The office of state-owned Agriculture Inputs Company (AIC) at Birtamod issues 50 sacks of fertilizers per week to selected cooperatives to distribute.
Cooperative operators are having a hard time deciding how to fulfil the requirement of the hordes of farmers who crowd into their offices to buy fertilizer. The perennial shortage of soil enrichers has enraged the farmers.
Farmer Basnet says he was delayed planting paddy due to late monsoon, but lack of fertilizer means he will have to face a subsistence problem.

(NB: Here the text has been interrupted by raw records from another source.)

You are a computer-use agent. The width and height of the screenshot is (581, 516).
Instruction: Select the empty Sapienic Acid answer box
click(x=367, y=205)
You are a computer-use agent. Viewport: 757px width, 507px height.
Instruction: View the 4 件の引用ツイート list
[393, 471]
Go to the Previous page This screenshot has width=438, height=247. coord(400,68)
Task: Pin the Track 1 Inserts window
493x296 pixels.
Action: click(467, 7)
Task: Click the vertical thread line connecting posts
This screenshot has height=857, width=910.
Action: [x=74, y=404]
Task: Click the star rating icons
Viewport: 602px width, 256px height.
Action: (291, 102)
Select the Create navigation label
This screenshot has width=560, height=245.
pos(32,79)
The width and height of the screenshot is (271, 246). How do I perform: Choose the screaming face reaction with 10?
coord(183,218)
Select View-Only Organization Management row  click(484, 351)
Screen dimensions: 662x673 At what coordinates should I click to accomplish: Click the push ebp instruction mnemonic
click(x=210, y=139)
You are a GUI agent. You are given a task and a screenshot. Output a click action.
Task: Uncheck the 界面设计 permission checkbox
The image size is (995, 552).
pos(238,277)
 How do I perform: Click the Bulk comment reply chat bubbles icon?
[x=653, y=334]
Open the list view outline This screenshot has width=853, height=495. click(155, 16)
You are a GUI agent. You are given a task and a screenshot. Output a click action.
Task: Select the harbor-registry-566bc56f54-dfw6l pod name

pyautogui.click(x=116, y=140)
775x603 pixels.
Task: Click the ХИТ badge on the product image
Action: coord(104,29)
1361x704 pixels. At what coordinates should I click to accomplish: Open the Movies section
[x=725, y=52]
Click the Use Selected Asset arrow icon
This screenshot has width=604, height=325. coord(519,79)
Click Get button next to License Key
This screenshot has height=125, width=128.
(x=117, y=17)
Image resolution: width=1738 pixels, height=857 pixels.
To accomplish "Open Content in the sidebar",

Another farmer 70-year-old Ram Bhakta Karki, who had been staying in line since 3 am, vented rage at the government for failing to provide adequate quantities of urea. “They say we are an agricultural country but fail to supply fertilizers,” complained an angry Karki. “So many farmers have forgone sleep to stay in line in the night, but they are not getting any fertilizer.”
Meanwhile, AIC in Jhapa explained that it was not able to provide fertilizers in Jhapa as a bridge on the East-West Highway in Mahottari had collapsed. Storekeeper Om Prasad Parajuli said they receive four truckloads of fertilizers weekly which is way short of demand. “We require 8,000 sacks of fertilizers per week, but the supply is just 400 sacks,” said Parajuli.
AIC distributes subsidized fertilizers through a network of 80 cooperatives in Jhapa. “This year’s paddy production will be severely hit if urea is not put on the fields within the next two weeks,” said Rajendra Kharel, Plant Protection Officer at the District Agriculture Development Office. “If the fertilizer is not put before the paddy making process begins, it causes huge losses.”
Combined with a late monsoon and devastating floods and landslides, the fertilizer scarcity could lead to a drop in agricultural production this year for which the government has projected an economic growth rate of 6 percent.